In this set of notes we will illustrate the power (and limitations) of basic Monte Carlo (MC) methods.
Suppose we observe \(n\) pair of points \((x_i,y_i)\) and would like to study the behavior of the ordinary least square (OLS) estimator of \(\beta\) in a simple (through the origin) linear and Gaussian regression: \[ y_i = \beta x_i + \epsilon_i \qquad \epsilon_i \sim N(0,\sigma^2), \] where \(cov(\epsilon_i,\epsilon_j)=0\) for all \(i \neq j\) and known \(\sigma^2\). The OLS estimator \(\beta\) is \[ {\hat \beta}_{ols} = \frac{\sum_{i=1}^n x_i y_i}{\sum_{i=1}^n x_i^2}. \] You have learned, in your elementary statistics and elementary econometrics courses, that the sampling distribution of \({\hat \beta}_{ols}\) is Gaussian with mean \(\beta\). Here is one example:
set.seed(121345)
n = 100
beta = 1
sig = 0.25
x = runif(n)
error = rnorm(n,0,sig)
y = beta*x+error
plot(x,y)
fit = lm(y~x-1)
summary(fit)
##
## Call:
## lm(formula = y ~ x - 1)
##
## Residuals:
## Min 1Q Median 3Q Max
## -0.52471 -0.14866 0.02009 0.19172 0.58672
##
## Coefficients:
## Estimate Std. Error t value Pr(>|t|)
## x 0.97986 0.04414 22.2 <2e-16 ***
## ---
## Signif. codes: 0 '***' 0.001 '**' 0.01 '*' 0.05 '.' 0.1 ' ' 1
##
## Residual standard error: 0.2335 on 99 degrees of freedom
## Multiple R-squared: 0.8327, Adjusted R-squared: 0.831
## F-statistic: 492.7 on 1 and 99 DF, p-value: < 2.2e-16
Now, let us replicate the above simulation exercise and see the actual behavior of \({\hat \beta}_{ols}\). This is what we commonly call a Monte Carlo exercise.
set.seed(31415)
R = 1000
ols = rep(0,R)
for (rep in 1:R){
x = runif(n)
error = rnorm(n,0,sig)
y = beta*x+error
ols[rep] = lm(y~x-1)$coef
}
hist(ols,prob=TRUE,xlab="OLS estimate",ylab="Density",main="")
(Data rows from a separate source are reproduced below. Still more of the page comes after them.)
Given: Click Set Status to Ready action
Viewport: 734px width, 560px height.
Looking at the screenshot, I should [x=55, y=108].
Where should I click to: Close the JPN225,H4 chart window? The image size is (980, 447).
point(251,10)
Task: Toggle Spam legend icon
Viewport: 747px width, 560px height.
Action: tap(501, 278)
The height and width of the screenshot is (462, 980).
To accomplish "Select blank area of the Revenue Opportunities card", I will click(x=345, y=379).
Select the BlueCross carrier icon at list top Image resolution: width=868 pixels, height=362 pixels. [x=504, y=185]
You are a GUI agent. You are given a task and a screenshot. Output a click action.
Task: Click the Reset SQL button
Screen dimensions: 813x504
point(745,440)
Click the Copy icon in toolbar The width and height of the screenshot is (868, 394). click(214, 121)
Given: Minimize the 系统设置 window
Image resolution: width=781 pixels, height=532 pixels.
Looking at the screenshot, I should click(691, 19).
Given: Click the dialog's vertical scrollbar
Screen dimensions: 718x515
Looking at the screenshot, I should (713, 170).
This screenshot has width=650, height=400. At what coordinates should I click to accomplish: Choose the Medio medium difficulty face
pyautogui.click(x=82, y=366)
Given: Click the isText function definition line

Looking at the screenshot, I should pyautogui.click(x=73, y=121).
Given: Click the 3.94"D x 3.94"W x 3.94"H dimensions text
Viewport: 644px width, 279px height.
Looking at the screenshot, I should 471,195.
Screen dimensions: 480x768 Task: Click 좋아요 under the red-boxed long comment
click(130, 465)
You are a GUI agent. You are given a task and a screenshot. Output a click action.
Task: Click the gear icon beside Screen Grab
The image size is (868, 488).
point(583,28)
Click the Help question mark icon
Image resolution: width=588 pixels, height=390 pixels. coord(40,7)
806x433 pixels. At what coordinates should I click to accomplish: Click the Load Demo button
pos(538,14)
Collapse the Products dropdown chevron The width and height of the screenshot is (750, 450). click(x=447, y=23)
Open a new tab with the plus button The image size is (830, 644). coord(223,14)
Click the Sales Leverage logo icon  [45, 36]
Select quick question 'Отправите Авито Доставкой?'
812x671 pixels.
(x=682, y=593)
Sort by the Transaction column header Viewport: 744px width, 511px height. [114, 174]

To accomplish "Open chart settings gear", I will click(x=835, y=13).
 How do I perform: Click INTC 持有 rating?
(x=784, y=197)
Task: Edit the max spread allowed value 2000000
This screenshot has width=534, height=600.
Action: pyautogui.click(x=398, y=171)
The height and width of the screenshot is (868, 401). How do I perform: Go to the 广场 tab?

title(paste("(n,beta,sig)=(",n,",",beta,",",sig,")",sep=""))
abline(v=beta,col=2,lwd=4)
Now, let us transform the above exercise into a function of the sample size \(n\), the replication size \(R\), the true value of \(\beta\) and the value of \(\sigma\). The simulated errors \(\{\epsilon_1,\ldots,\epsilon_n\}\) are either standard Gaussian or Student’s \(t\) with 5 degrees of freedom.
sim.ols = function(n,R,beta,sig,L,U,errortype){
ols = rep(0,R)
for (r in 1:R){
if (errortype==1){
error = sig*rnorm(n)
}
if (errortype==2){
error = sig*rt(n,df=5)
}
x = runif(n)
y = beta*x+error
ols[r] = lm(y~x-1)$coef
}
hist(ols,prob=TRUE,xlab="OLS estimate",ylab="Density",main="",xlim=c(L,U))
title(paste("(n,sig)=(",n,",",sig,")",sep=""))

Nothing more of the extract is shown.